SEP plans allow any type of employer to contribute toward their employees’ retirement through a plan that is easy to set up and have almost no administrative costs, no compliance testing, and no government reporting. Each year, the employer may contribute as much as 25 percent of compensation, up to $54,000 (for 2017) for each eligible employee, including the business owners. The employer can choose each year whether to make a contribution and may vary the contribution amount from year to year. This flexibility can be beneficial to a business with uncertain cash flow.
Like a SEP plan, a SIMPLE IRA plan is easy to establish, has no government reporting or compliance testing, and low administrative costs. SIMPLE IRA plans are only available to small businesses, generally 100 or fewer employees. Unlike SEP plans, which are funded exclusively by employers, SIMPLE IRA plans permit both employer and employee contributions. Each year, employees can defer up to $12,500 (for 2017), plus an additional $3,000 (for 2017) catch-up contribution if they are 50 or older. Employers are required to make either a three percent matching contribution or a two percent nonelective contribution for each eligible employee.

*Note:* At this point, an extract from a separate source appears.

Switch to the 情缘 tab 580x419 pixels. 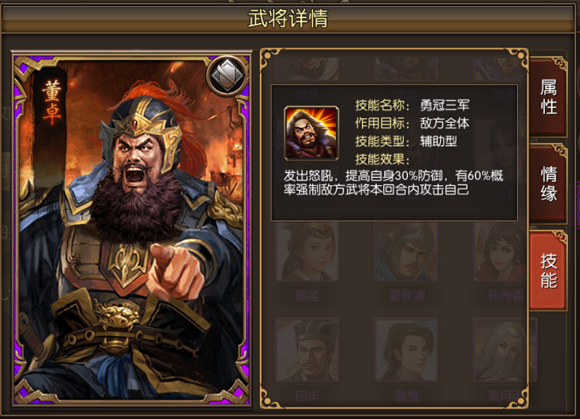pos(548,184)
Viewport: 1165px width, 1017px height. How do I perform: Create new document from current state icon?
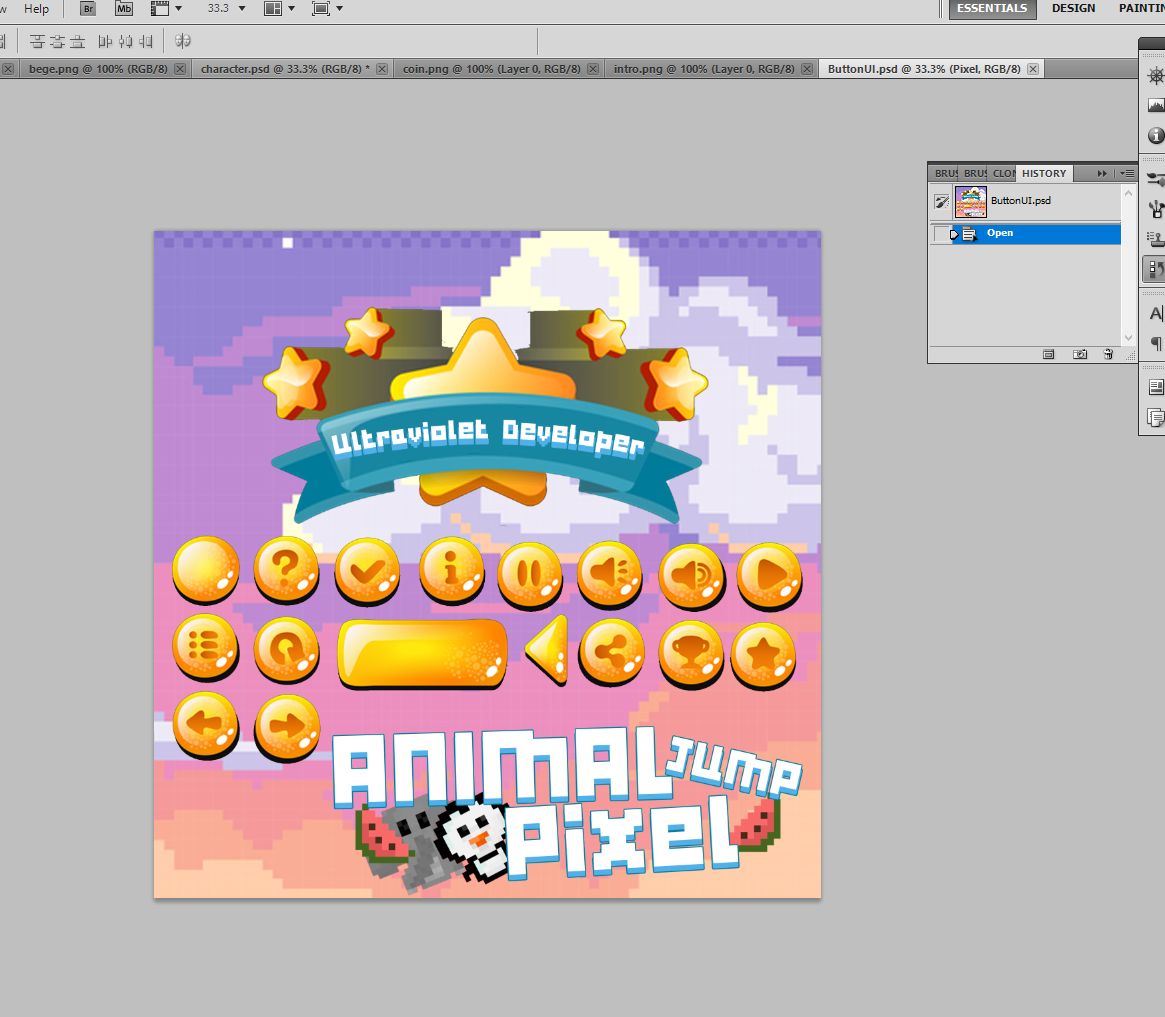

A Solo 401(k) plan allows business owners with no employees to maximize their retirement contributions. Each year, business owners can defer up to $18,000 (for 2017), plus a $6,000 catch-up contribution if they are 50 or older. The salary deferrals can be made as either pre-tax or Roth (after tax) contributions. In addition to salary deferrals, business owners can make profit sharing contributions enabling them to contribute up to a total of $54,000 (for 2017), plus the additional $6,000 catch-up contribution. An employer will need to file an annual information return when the plan reaches $250,000 in assets or when the plan is terminated.